Dos muertes ilustres

Gran sentimiento me produjeron las palabras de la señora Daissy Peña, esposa del compositor Miguel Ospina Gómez, al referirse al legado artístico del maestro, ahora que la muerte lo ha traído de nuevo a la visibilidad de la noticia y a las notas de prensa: “En realidad en el Tolima es muy difícil que su obra se difunda” (Crónica de Hernán Camilo Yepes en El Nuevo Día, martes 7 de febrero, p. 3-B)

Si todos hemos cantado en algún momento “Dulce Coyaima indiana”, “Cómo mueren las tardes” o “Qué más quieres de mí”, pareciera que el espíritu del maestro continuara habitando en nuestro entorno, hiciera parte de nuestras pertenencias espirituales y estuviera asegurado su conocimiento. Sus composiciones se cantan en escuelas y colegios.

Esa permanencia, me parece, es lo más importante porque confirma que su legado no sólo salió de nuestro entorno en sus vivencias sino que ha regresado para convivir con nuestra cotidianidad espiritual hasta que el mundo se diluya en los avatares del tiempo.

Sin embargo, entiendo que la señora se queja de la poca difusión que existe para la música andina, la imposibilidad, tal vez, de recopilar en un volumen las partituras de sus composiciones y la semblanza de su vida, para conocimiento del mundo. En eso tiene razón. Los presupuestos de la cultura no son para los muertos sino para los “vivos”.

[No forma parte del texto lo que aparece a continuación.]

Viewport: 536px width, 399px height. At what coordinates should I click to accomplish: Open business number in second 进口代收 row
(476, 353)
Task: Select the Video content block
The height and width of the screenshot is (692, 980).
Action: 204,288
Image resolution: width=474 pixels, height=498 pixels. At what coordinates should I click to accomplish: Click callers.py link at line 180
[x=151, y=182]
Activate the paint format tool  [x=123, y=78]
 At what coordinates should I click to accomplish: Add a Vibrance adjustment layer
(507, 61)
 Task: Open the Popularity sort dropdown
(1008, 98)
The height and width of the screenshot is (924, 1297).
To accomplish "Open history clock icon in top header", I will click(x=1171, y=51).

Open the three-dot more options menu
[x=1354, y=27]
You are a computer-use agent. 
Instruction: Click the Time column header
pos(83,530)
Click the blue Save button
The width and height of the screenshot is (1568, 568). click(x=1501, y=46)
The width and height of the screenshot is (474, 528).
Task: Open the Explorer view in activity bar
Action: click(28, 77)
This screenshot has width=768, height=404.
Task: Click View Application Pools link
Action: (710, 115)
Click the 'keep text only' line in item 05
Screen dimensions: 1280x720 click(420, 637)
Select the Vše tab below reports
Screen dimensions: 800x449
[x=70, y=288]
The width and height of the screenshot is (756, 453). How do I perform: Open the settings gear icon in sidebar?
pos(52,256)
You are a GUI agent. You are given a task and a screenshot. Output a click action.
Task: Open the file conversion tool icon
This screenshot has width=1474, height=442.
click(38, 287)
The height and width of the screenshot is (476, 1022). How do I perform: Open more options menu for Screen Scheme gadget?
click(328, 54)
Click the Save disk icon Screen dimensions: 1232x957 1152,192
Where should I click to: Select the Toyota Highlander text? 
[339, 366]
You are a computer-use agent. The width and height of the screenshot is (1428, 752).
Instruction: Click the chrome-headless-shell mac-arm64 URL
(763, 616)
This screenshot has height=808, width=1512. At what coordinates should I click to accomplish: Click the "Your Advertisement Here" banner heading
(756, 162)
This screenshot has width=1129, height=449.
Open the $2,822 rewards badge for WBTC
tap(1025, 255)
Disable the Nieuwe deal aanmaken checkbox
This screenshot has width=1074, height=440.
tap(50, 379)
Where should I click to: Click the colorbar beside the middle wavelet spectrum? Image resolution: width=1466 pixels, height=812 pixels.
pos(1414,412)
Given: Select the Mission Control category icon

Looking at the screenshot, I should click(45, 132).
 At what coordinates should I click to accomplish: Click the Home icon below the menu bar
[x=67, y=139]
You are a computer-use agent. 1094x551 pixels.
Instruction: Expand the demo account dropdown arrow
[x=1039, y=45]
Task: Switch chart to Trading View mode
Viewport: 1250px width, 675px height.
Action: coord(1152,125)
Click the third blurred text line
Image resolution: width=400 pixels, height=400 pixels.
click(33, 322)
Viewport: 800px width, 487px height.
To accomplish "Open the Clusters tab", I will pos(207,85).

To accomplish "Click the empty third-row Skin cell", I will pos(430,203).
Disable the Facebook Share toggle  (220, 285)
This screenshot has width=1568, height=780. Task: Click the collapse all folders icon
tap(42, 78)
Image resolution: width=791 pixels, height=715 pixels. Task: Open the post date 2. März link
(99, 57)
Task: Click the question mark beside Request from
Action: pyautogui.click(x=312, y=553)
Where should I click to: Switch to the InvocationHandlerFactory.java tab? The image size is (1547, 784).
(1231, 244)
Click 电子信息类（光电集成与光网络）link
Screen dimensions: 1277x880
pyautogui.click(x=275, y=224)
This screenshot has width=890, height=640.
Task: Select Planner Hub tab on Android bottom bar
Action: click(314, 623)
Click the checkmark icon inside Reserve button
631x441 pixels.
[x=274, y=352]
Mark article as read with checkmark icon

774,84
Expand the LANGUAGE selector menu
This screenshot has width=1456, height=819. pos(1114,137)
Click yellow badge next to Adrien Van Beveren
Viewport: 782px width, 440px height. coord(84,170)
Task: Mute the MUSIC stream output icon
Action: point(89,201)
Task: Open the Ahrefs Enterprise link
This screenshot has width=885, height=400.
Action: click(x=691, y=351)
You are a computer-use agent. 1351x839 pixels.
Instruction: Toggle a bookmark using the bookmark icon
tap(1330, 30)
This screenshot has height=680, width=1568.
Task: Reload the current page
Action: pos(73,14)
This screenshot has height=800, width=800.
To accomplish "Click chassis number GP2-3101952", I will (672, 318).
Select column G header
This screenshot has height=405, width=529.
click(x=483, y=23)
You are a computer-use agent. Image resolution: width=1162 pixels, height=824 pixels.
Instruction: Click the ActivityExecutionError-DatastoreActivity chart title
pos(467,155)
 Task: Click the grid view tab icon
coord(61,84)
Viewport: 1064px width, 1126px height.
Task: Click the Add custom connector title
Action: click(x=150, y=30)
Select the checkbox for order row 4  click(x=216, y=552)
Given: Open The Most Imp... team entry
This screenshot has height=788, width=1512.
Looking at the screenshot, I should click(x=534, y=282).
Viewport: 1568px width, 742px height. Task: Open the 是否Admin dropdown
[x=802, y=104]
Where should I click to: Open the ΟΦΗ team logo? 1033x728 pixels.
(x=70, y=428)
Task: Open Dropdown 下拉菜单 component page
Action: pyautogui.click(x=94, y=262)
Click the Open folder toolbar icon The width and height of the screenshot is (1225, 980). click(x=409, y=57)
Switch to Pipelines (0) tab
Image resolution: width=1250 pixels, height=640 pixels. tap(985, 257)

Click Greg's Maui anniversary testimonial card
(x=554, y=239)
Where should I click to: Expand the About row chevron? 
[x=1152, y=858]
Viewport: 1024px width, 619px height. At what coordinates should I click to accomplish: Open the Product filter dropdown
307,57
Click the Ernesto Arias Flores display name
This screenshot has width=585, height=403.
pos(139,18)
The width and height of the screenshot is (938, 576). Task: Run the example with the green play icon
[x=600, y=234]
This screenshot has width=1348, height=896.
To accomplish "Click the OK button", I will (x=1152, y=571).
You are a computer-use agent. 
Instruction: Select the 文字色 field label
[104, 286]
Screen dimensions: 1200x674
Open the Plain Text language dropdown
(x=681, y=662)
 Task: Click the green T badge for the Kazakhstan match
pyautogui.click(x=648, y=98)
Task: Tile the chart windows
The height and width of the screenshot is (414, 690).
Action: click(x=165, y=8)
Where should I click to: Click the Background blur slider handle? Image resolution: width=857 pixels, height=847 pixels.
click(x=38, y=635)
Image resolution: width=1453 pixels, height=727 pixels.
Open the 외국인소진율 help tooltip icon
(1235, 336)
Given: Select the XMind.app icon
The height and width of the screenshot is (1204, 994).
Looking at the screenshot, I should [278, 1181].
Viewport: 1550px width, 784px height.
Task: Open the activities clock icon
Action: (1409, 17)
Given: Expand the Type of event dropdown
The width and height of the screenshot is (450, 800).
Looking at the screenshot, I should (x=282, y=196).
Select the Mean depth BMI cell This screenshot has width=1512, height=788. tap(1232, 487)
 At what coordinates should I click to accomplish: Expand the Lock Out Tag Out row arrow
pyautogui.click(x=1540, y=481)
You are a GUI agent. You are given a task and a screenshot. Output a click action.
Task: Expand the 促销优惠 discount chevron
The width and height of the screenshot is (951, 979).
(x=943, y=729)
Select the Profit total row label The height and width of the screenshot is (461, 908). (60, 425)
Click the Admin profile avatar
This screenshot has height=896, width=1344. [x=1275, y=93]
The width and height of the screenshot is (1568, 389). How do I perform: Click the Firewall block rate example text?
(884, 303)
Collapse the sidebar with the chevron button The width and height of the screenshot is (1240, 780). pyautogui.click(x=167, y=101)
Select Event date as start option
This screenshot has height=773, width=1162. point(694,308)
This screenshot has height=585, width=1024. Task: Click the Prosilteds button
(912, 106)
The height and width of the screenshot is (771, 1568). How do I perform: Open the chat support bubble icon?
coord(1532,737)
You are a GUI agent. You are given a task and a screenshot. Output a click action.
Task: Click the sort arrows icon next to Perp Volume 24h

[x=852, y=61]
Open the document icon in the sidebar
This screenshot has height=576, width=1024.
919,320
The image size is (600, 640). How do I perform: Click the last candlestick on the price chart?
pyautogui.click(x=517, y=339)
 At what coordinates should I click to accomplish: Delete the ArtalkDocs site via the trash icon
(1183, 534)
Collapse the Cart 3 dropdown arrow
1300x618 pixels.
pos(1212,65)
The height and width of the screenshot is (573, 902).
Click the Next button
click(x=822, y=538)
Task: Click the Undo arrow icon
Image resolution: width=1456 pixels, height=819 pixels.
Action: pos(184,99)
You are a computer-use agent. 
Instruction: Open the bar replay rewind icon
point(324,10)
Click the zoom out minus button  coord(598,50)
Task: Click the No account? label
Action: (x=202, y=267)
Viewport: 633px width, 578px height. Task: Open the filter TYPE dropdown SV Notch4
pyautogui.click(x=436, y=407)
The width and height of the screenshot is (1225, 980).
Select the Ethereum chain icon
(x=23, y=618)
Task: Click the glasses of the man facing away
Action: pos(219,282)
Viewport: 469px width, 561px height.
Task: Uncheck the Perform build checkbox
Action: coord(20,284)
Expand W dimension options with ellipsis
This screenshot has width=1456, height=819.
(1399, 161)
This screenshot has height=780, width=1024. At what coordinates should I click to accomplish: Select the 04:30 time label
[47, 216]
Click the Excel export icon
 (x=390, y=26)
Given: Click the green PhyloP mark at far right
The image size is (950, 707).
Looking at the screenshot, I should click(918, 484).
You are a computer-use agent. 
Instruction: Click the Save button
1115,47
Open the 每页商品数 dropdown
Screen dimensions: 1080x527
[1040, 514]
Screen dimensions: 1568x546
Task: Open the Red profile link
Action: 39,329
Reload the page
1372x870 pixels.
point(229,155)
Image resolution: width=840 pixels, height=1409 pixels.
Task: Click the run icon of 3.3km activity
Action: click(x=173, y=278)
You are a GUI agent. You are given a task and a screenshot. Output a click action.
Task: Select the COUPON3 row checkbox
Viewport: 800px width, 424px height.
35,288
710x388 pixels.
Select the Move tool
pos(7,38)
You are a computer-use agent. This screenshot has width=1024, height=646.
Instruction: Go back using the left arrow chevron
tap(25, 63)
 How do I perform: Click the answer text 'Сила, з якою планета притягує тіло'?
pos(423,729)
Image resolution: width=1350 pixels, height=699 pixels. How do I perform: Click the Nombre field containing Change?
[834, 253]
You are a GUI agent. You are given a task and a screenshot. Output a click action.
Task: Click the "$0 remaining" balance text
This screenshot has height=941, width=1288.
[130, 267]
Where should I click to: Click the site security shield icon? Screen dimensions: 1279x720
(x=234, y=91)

Ellos no saben que la muerte nos hermana a todos. Aquella igualdad para la sociedad, por la que hemos presenciado guerras y desapariciones, sólo se consigue cuando nos vamos de este mundo. Horizontales, todos somos el mismo fardo de desechos, seamos cubiertos por sedas y oro o por retazos y cartones. Sólo es importante lo que perpetuará nuestra memoria hasta que exista el último recuerdo.

Me contrita el corazón la desaparición del maestro, como ser humano, aunque me alegra ser partícipe de su herencia cultural y artística.

Igual sentimiento me cobija con la noticia de la muerte del maestro Antonio Tapies, cuya irreverencia en el arte trascendió fronteras y permeó a inquietos jóvenes en América Latina que empezábamos a explorar los avatares del arte en los años 60 y 70.

Esa ambición por las texturas ásperas, por la materia, esa su manera de ser irreverente frente a las reglas, como genuino representante de las vanguardias de posguerra, esa audacia gestual para mezclar símbolos y hacer de los elementos más simples del entorno un objeto artístico, renacen ahora en la nostalgia con su muerte, aunque reafirman esas bases que nos transfirió a través de su ejemplo y de su obra.

Los dos maestros, que habitan en los recodos especiales de mi memoria, dignifican la muerte al trascenderla y se mantendrán siempre altivos en mi espíritu.